American journalist (born 1976)

Ailsa Chang (張愛莎 (Zhāng Àishā); born January 12, 1976) is an American journalist. She is a host of the NPR news magazine All Things Considered. She is a former host of Planet Money and previously covered the United States Congress for NPR. Prior to joining NPR in 2012, Chang was an investigative journalist at NPR member station WNYC in New York City. Since starting as a radio reporter in 2009, she has received numerous national awards for investigative reporting.

== Early life and education ==
Chang was born to a Taiwanese American family. She grew up in Los Altos, California, in the San Francisco Bay Area. Her parents were immigrants from Taiwan.

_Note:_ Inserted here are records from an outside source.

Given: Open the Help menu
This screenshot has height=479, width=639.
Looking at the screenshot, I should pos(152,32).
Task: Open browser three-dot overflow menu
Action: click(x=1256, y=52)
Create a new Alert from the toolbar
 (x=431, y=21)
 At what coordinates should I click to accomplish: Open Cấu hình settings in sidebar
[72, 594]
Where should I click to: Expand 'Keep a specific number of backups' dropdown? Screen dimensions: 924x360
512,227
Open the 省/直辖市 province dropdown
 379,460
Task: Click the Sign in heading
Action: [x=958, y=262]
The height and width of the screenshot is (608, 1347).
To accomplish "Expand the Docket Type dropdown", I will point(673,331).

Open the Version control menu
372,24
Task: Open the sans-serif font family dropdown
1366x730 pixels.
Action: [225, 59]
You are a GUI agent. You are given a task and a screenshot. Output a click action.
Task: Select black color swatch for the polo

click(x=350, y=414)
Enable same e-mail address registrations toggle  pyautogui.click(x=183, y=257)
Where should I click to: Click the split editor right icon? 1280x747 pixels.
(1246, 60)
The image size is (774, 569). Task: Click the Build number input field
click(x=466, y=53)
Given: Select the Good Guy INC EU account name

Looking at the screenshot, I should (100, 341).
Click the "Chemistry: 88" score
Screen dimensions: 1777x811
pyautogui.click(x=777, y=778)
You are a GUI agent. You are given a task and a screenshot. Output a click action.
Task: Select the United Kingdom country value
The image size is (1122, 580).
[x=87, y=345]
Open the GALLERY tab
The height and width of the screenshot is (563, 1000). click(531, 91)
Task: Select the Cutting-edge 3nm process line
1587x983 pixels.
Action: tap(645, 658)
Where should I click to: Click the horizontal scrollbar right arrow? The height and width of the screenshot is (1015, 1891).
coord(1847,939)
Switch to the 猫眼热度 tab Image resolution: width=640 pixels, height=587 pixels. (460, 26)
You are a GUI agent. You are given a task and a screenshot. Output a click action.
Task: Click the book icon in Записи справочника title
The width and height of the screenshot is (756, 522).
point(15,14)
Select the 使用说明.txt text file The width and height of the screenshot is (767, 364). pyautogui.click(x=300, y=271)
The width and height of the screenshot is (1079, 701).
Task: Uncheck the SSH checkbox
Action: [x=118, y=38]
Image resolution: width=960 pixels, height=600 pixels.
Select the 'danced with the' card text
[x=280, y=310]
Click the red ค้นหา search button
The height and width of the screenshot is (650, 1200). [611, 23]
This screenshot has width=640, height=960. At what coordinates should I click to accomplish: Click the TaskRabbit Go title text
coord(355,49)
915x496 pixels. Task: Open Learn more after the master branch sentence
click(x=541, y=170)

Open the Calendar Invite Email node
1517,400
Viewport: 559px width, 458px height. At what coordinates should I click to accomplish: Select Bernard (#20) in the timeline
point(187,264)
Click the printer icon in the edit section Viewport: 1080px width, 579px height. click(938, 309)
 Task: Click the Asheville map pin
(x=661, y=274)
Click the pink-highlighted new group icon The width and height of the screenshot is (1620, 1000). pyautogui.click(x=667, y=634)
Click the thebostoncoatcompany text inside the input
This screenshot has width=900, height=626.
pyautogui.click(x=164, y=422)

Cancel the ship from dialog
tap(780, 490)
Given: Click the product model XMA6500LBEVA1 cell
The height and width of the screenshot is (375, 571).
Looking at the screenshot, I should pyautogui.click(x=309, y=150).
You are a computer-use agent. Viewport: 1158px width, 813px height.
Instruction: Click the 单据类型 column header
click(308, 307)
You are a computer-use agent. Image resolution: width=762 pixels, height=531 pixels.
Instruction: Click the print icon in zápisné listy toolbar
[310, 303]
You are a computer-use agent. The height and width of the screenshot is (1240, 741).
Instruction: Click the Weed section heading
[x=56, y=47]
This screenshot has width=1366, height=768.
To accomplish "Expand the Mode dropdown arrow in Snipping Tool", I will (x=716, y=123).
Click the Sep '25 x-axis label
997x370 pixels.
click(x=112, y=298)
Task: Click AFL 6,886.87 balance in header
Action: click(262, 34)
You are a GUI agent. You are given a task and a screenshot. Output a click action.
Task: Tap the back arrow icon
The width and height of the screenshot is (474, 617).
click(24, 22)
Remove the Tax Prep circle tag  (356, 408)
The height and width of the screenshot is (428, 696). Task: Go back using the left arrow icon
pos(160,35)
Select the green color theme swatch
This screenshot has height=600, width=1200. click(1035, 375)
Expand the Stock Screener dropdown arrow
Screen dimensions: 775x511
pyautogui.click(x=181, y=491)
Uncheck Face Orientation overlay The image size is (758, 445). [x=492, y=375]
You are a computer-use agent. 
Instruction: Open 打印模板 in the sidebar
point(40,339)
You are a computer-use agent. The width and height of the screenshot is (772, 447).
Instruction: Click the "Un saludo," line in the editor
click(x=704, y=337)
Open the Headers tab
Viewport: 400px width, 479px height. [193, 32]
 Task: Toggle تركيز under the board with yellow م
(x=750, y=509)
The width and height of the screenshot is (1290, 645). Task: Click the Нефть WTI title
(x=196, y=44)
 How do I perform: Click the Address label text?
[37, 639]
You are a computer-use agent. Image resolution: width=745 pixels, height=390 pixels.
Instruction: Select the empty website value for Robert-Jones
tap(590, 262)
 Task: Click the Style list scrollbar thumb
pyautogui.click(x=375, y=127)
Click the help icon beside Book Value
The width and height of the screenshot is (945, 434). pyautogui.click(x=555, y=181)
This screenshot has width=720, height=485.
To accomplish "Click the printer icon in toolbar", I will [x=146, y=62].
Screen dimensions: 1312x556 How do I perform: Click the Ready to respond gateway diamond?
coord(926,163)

After graduating from Mountain View High School, Chang attended Stanford University and earned a Bachelor of Arts in public policy in 1998. She then earned a Juris Doctor (J.D.) from Stanford Law School in 2001. She was also a Fulbright Scholar at the University of Oxford, earning a master's degree in media law. In 2008, she completed a master's degree in journalism at Columbia University.

== Career ==
Chang served as law clerk to John T. Noonan Jr., a judge of the United States Court of Appeals for the Ninth Circuit.

After five years practicing law, Chang quit her job at age 30. She volunteered as an unpaid intern at NPR member station KQED in San Francisco, where she was living at the time. She returned to school and earned a master's degree in journalism at Columbia University.

After journalism school, Chang joined NPR in 2008 as a Kroc Fellow in Washington D.C., where she wrote an investigative report into the public defender system of Detroit. The piece, which aired on NPR in 2009, was awarded the 2010 Daniel Schorr Journalism Prize.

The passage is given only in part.